In June 2011 Chan saw his final appeal against his death sentence rejected by the Indonesian courts, commencing a final countdown to his death under a newly streamlined and expedited execution process that formerely consumed decades in Indonesia.
With the clock ticking down, Chan’s only remaining hope of staying alive is an act of clemency from the Indonesian President; a man who has made past statements declaring no inclination for mercy or leniency in dealing with those convicted of narcotics offences.
Chan together with eight other Australians known as the “Bali Nine” were caught trying to smuggle 8 kilograms of heroin from Bali to Australia in June 2005.

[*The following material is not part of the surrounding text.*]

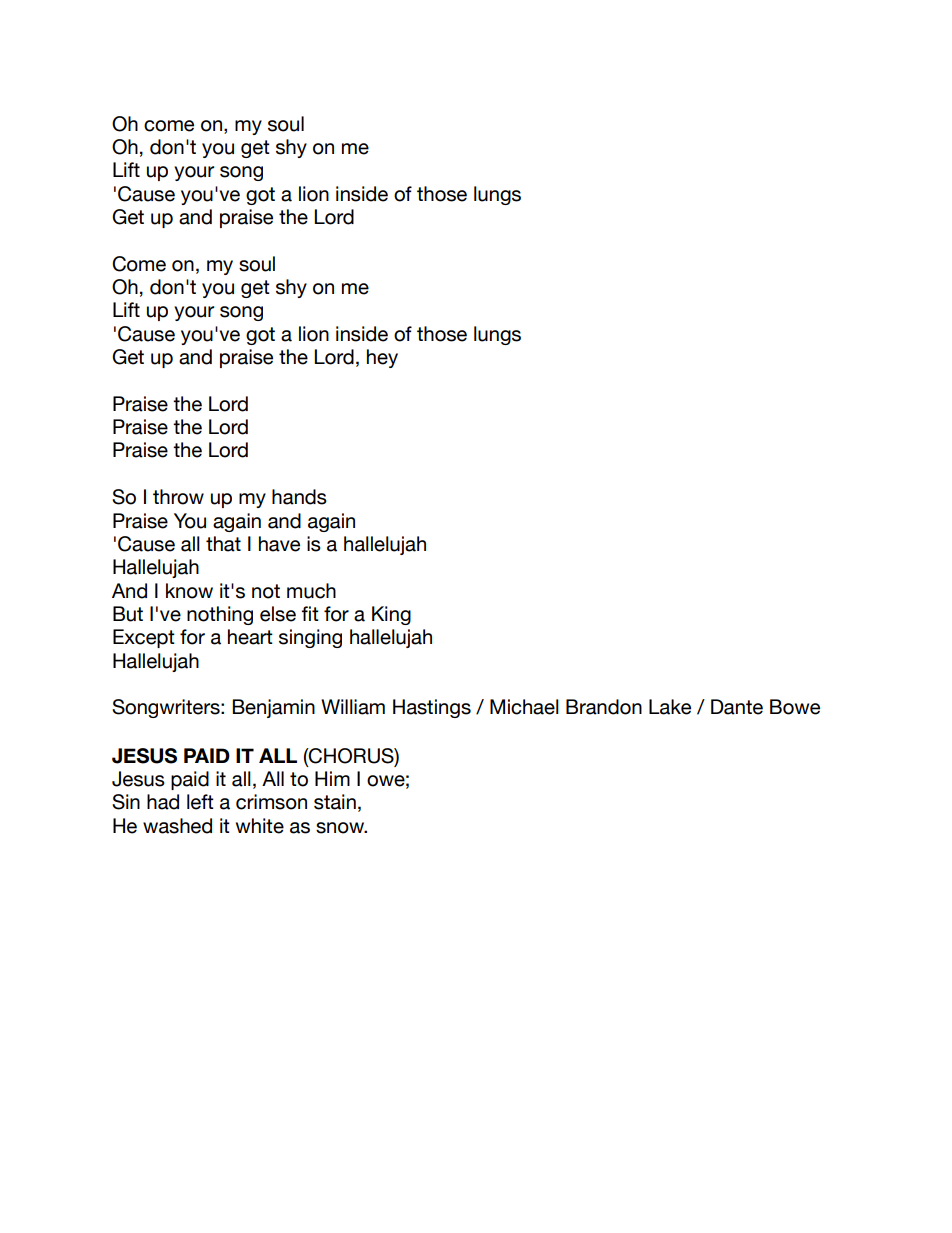 The height and width of the page is (1233, 952). I want to click on hands, so click(299, 497).
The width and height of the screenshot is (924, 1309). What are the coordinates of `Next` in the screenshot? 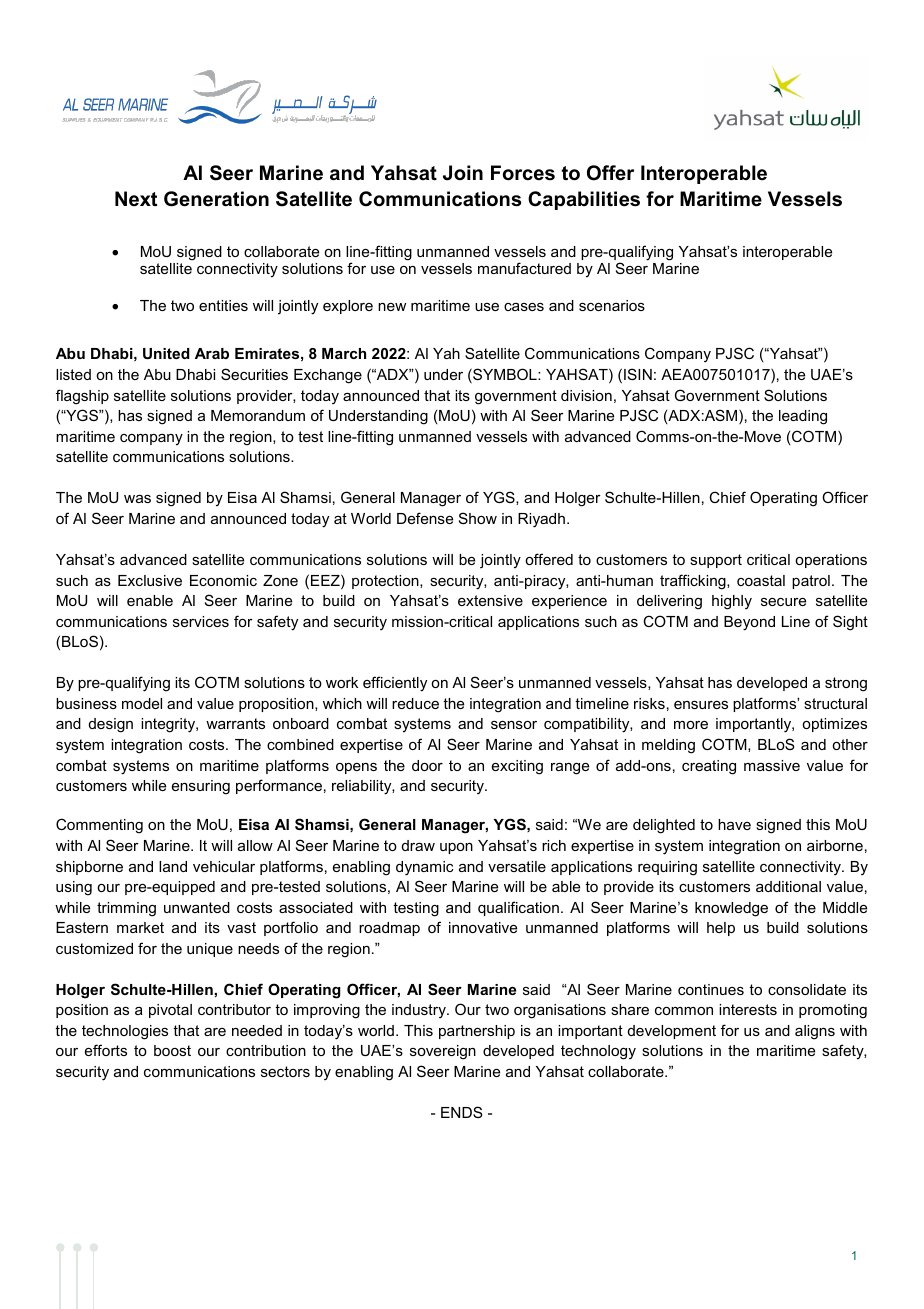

Myuran Sukumaran, another Australian national, is the other remaining member of the “Bali Nine” under sentence of death.
Chan’s final deadline for filing a request for clemency fell on May 10, 2012, prompting the appeal filed by his lawyer just before that cut-off date. Sukumaran has until July 6, 2012, to make a similar final appeal for Presidential mercy.
The remaining seven members of “The Bali Nine” have five serving life sentences and the remaining two serving punishments of 18 and 20 years.
In making the appeal for mercy to the Indonesian President, Chan’s lawyers have argued that their client's age warrant the chance to be given a chance live and reform his life.
The Australian Prime Minister Julia Gillard has underlined her government’s opposition to the death penalty, affirming she would work to have Chan’s sentence commuted.
Australia performed its last execution in 1967.
The previous Australian government under Prime Minister John Howard did not call for the commutation of the death sentence for the three Indonesian men sentenced to death for the 2002 Bali bombing, saying, in that instance, “justice was served” by the death penalty.